また、中心細線と複数層の細径線とが同芯配置となるように、各層の細径線の本数を設定しているので、接続端子への取付け時に被覆を剥いでも素線がばらけることのない。
しかも、芯線の外周面は、中径撚線部の一部が面接触状態に密着するように曲面状部を成す。このため外周の中径撚線部同士が局部的に圧接し合うものと異なり、曲面状部に対する応力が均等に分配され、断線の虞がなくなる。
【0018】
(請求項2について)
中径撚線部における複数層の細径線は二層から成り、第1層が6本の細径線から成り、第2層が12本の細径線から成る。

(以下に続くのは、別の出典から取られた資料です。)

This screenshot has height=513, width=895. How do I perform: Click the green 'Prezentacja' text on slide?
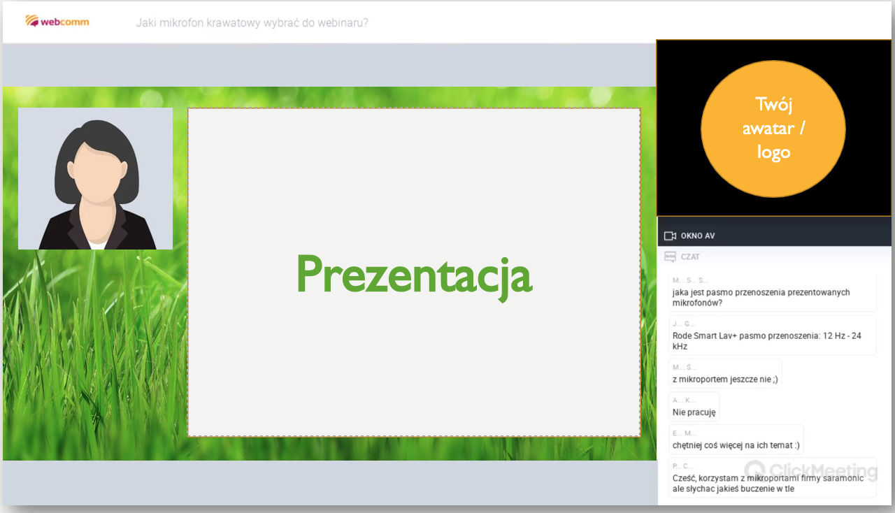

これにより、中心細線と複数層の細径線とが同芯配置可能となり、細径線群の圧縮成型を可能とし、高強度、高屈曲性能および高耐振動性を確保しながらも軽量化を達成することができる。
【0019】
(請求項3について)
芯線は線長回り方向に螺旋状の捩じれ溝を形成し、捩じれ溝に沿って中径撚線部が配置されている。これにより、芯線に対する中径撚線部の配置状態を安定させることができる。
【0020】
(請求項4について)
芯線は線長方向に沿って中空に形成され、その内部を中空部としている。このため、大径撚線部を第1コネクタと第2コネクタとの間に接続した時、芯線と両コネクタとが中空部を介して連通する。このため、芯線の中空部が負圧にならず、湿気を帯びた外気を中空部に吸引侵入させることがなくなり、検出用のセンサなどの電子部品に対する被水を抑制することができる。
【0021】
(請求項5について)
芯線はポリウレタン樹脂により形成されている。このため、芯線に柔軟性が得られて屈曲性をつ向上させることができる。
【0022】
(請求項6について)
芯線を形状記憶ポリマーにより形成し、周囲温度の上昇に伴って、芯線が線長回り方向に捩じり変形し、中径撚線部の細径線が芯線の外表面に沿って撚線方向に巻き締まるように設定している。
この場合、芯線が線長回り方向に捩じり変形して中径撚線部の細径線を芯線の周りに撚線方向に巻き締まるため、中径撚線部のバラケを効果的に防ぐことができる。
【図面の簡単な説明】
【0023】
図1】複合型電線を示す拡大横断面図である(実施例1)。
図2】(a)、(b)は子撚線部を芯線に装着して親撚線部(大径撚線部)を形成する動作を示す横断面図である(実施例1)。
図3】(a)、(b)は芯線を線長回り方向に捻ることで捩じり溝を形成する動作を説明する斜視図である(実施例1)。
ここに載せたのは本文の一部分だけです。